15. Use A DNS Level Firewall
If there’s one thing everyone can agree on, it’s that security matters. However, not all security tools are created equal. And in this case, the type of firewall you use will have an impact on performance.
Depending on the plugin you use, some firewalls run directly from your website. This means that a threat must actually reach your website before the firewall kicks in, which isn’t good for performance, but it will still protect you.
Instead, the best kind of firewall is a DNS level firewall. This will prevent a threat from reaching your website in the first place. As a result, there’s no impact on performance and it’s even a security improvement.
To check what kind of firewall your security plugin uses, check the plugin page or contact the developers.
16. Clean Up Your Database
Your database holds all of the information within your website, and over time, you can accumulate a lot of data that you don’t need. The problem is that the larger your database gets, the slower responses become.
The good news is that you don’t need to be a computer wiz to do it.
In reality, you don’t even need to go to the database directly. You can start by trimming the fat off of your website by deleting drafts, plugins, themes, and other content you do not use.
Even if these are not live or active, that is wasted resources.
And this is just the basic stuff you can do. If you are inclined to go a step further, you can actually go into the database and start cleaning up tables.
For example, let’s say your business has been around for a few years. You probably have some contact information for customers from years ago. It’s not a bad idea to remove information after a certain amount of time passes, like 3 or more years since their last login or purchase.
The less info you have to store the better. It also ensures you do not need to purchase more server space.
17. Use Excepts On Your Homepage
By default, your homepage will consist of your most recent posts in WordPress. This is great for blogs, but it does not always automatically use excerpts. In 2022, most themes are coded to automatically do this, but some are not.
This can lead to a big problem.
This means when someone visits your home page, they will see full article after full article in one location. That takes a long time to load such a page, especially since those posts are going to have multiple images.

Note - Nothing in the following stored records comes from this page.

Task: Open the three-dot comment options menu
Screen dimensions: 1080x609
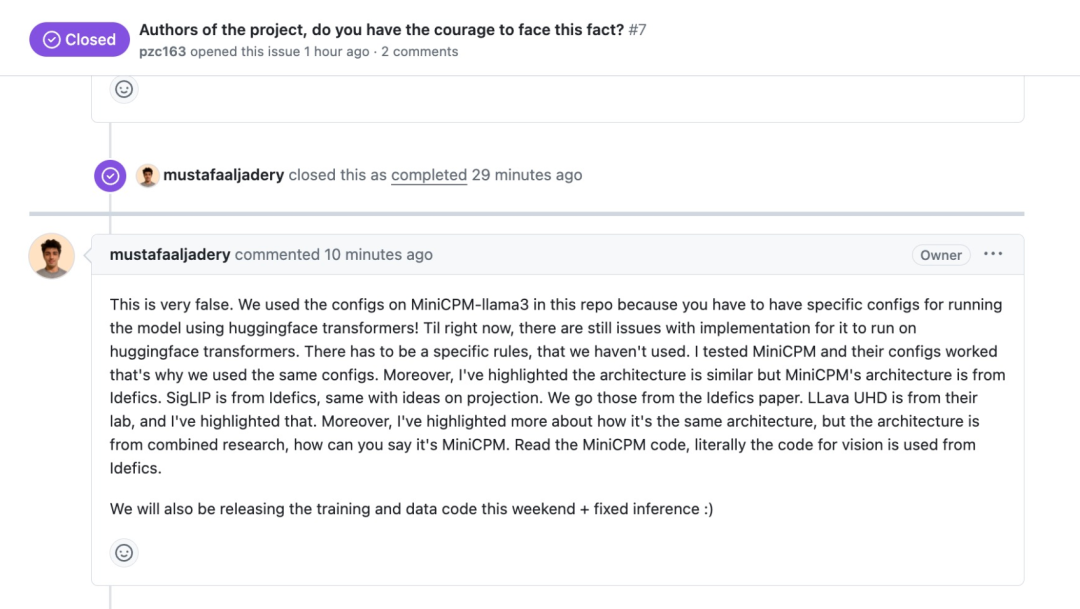Action: coord(993,254)
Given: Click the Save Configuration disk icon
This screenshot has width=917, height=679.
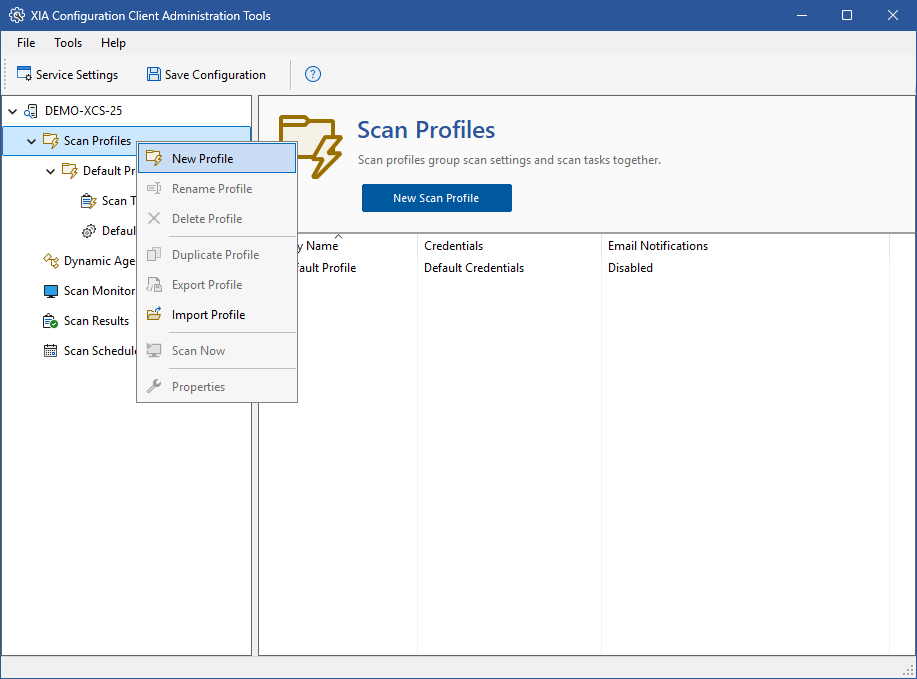Looking at the screenshot, I should 153,74.
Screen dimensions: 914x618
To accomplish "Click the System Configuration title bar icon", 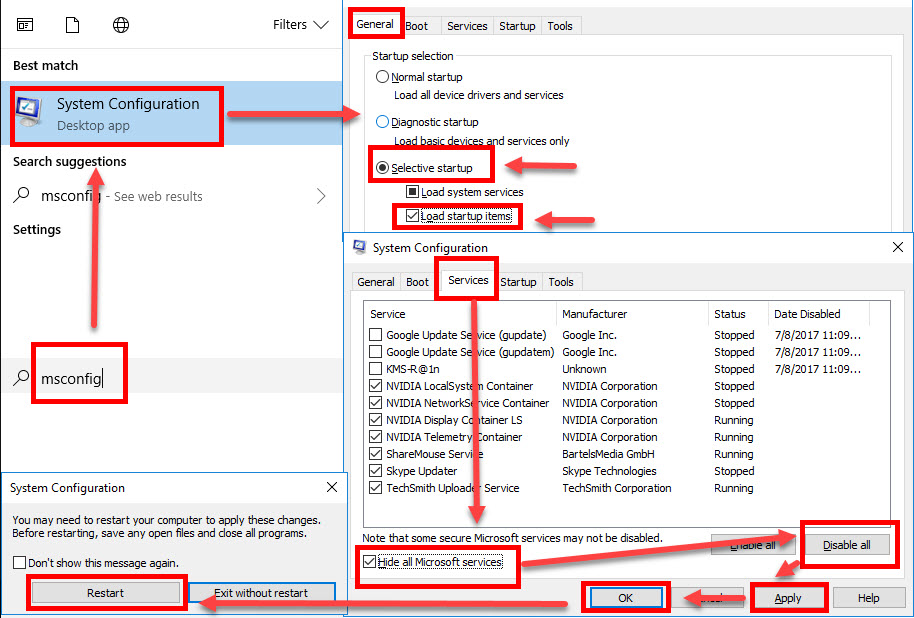I will (358, 248).
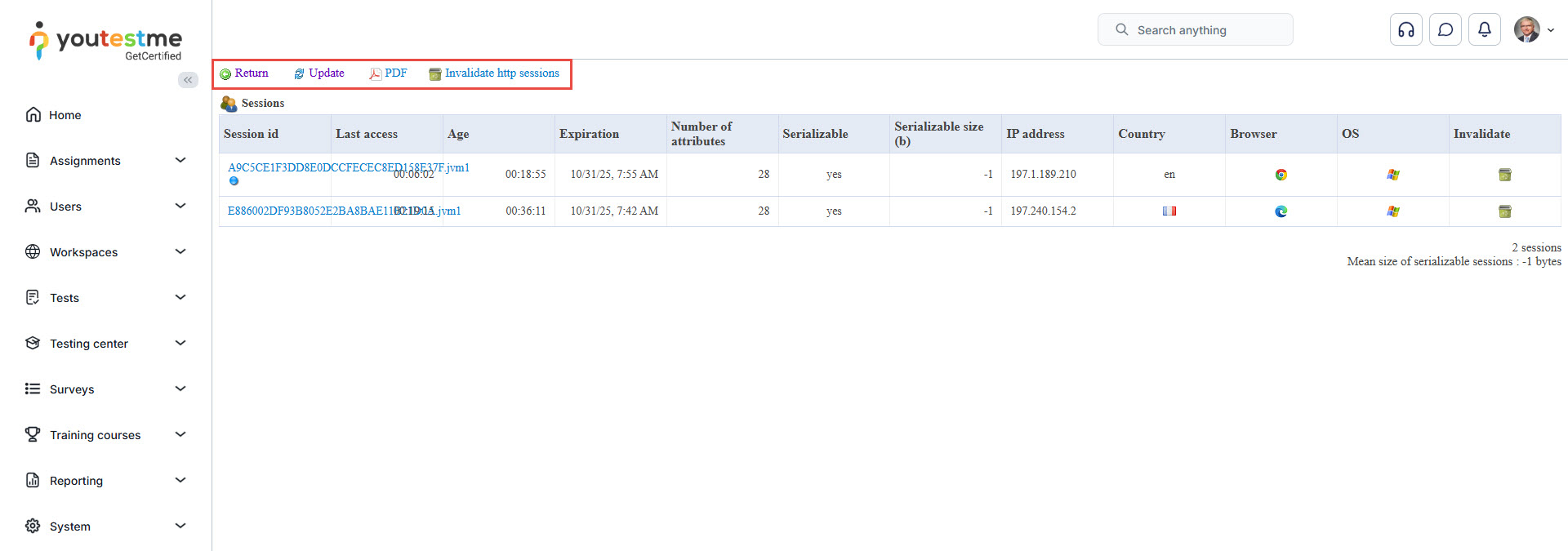
Task: Click Invalidate http sessions link
Action: click(x=501, y=73)
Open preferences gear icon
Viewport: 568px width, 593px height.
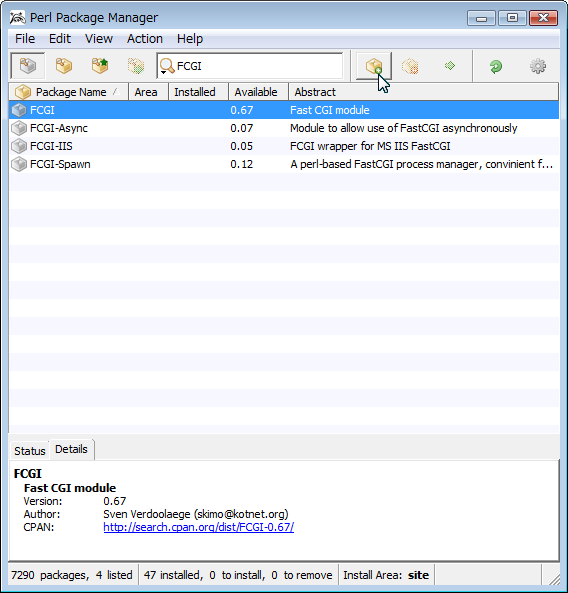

It’s not ideal, to say the least.
Thus, you can dramatically speed up your homepage if you use excerpts of content instead.
Keep Your Site Fast
In an age where the competition among websites is extremely high, you need to take every measure you can to create an impact on your target audience. Although content is king, speed is a must-have attribute.
Not having it can make you lose visitors, sales, and create a terrible user experience.
Do what you can to speed up your website for both visitors and search engines alike. In the fast-paced environment of the Internet, every second counts.
Which tips helped you speed up your website? Have you noticed more traffic since improving the speed of your website?